Hardbat is a great way to learn correct technique and footwork. I'm sixteen years of age and have been playing for just over three years. Why hardbat over sponge? It's simple, hardbat is more fun and is more like tennis. Don't get me wrong, I can play with the glued up sponge rubbers and earn more easy points but it doesn't feel right and is not as enjoyable and players just want to win rather than compete.

Mum and dad and my grandparents all played table tennis. The sound of the hardbat is natural to me. Hardbatters are usually very social and friendly no matter what your standard of play and where you come from.

I really enjoyed meeting Hermann, Al, Scott Gordon and Marty Reisman when they came over to Gloucester. Marty really helped my game. When I play hardbat it's great fun and the room does not smell like a glue factory!

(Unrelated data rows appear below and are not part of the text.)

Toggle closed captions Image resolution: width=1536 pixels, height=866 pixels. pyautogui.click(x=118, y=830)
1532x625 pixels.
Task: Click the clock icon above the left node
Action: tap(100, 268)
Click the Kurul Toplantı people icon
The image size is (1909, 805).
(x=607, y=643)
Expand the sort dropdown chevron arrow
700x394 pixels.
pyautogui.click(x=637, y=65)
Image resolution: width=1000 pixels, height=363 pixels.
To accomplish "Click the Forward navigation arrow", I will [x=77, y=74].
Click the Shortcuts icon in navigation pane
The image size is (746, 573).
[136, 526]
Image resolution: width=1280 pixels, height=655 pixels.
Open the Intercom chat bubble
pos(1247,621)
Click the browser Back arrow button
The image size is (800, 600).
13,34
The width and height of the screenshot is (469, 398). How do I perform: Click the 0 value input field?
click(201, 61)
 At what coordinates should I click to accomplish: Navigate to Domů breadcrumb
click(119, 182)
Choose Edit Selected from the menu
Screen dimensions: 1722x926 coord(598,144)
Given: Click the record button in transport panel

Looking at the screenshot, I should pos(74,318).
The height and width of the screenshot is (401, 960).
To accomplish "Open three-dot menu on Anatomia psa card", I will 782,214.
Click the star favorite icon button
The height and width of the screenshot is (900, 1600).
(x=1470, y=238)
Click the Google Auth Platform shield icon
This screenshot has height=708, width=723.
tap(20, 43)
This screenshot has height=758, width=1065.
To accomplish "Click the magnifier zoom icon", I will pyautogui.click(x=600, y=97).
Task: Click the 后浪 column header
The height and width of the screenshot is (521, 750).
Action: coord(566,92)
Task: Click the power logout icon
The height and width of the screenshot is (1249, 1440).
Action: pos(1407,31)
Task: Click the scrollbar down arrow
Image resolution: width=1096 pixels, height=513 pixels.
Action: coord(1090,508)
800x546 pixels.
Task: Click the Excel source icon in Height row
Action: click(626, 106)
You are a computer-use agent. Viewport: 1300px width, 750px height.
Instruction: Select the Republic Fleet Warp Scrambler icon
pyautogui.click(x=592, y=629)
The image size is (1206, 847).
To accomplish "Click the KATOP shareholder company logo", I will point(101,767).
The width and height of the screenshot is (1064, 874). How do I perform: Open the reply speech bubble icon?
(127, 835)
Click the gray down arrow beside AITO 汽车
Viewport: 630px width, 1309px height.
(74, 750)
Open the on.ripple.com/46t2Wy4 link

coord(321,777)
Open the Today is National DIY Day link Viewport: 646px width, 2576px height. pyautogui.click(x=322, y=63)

Bill McLaughlin - Webmaster, Table Tennis Dayton:

Bill McLaughlin forehand

In 1991, I was a five-year veteran of the Southern California table tennis club scene, having wielded my inverted racket at Burbank, Rich's Workshop, Alhambra, West Covina and other venues. I had also brought it with me to play a few of the regulars at a certain Toe's Tavern in Pasadena, as playing with the primitive, peeling, banged-up house bats was out of the question. Or so I thought. The regulars were easy meat and bringing my $100 racket seemed a bit pretentious, so I went cold turkey at Toes and set out to play with the provided cheapo hardbats. I really enjoyed the style of play that the hardbat required and so a few weeks later, I ripped the Yasaka off of my Stiga and slapped some newly purchased TSP Miracle on each side, and voila -- I was a full-time club-playing hardbatter.

I won a few regional tournament events using the hardbat. Paradoxically, I found that my previously non-existent backhand loop actually came alive, much to the shock of my opponents. I loved hearing them sputter, "you can't loop with a hardbat!"

After moving to Northern California in 1999, I switched back to inverted, and played weekly at the Palo Alto club, and then later the Concord TTC. In 2002, I moved to Ohio and started playing at the Dayton TTC. I continued to play with my inverted up and until I ran into two buzzsaw serving members whose side-top/side-back -- I had no clue which was what -- sent me into a ping-pong funk. Repeating my actions from ten years earlier, I ripped off the cursed inverted and welcomed two new sheets of the cheapest rubber I could find - Friendship 802, courtesy . I've played in three tournaments since, coming in 2nd place in one, tanking in the other -- thanks in part to fellow hardbatter Berndt Mann, and sweeping the U-1900 field in the third, also thanks in part to Berndt Mann (thanks Berndt!) I believe part of the reason for the poor second tournament showing was my lack of playing against hardbat. In the SW region of Ohio, there are precious few of us - frankly only me, myself and I. Calibrating shots against inverted doesn't translate well when going up against fellow mini-spinning hardbatters. But I ain't going back anytime soon.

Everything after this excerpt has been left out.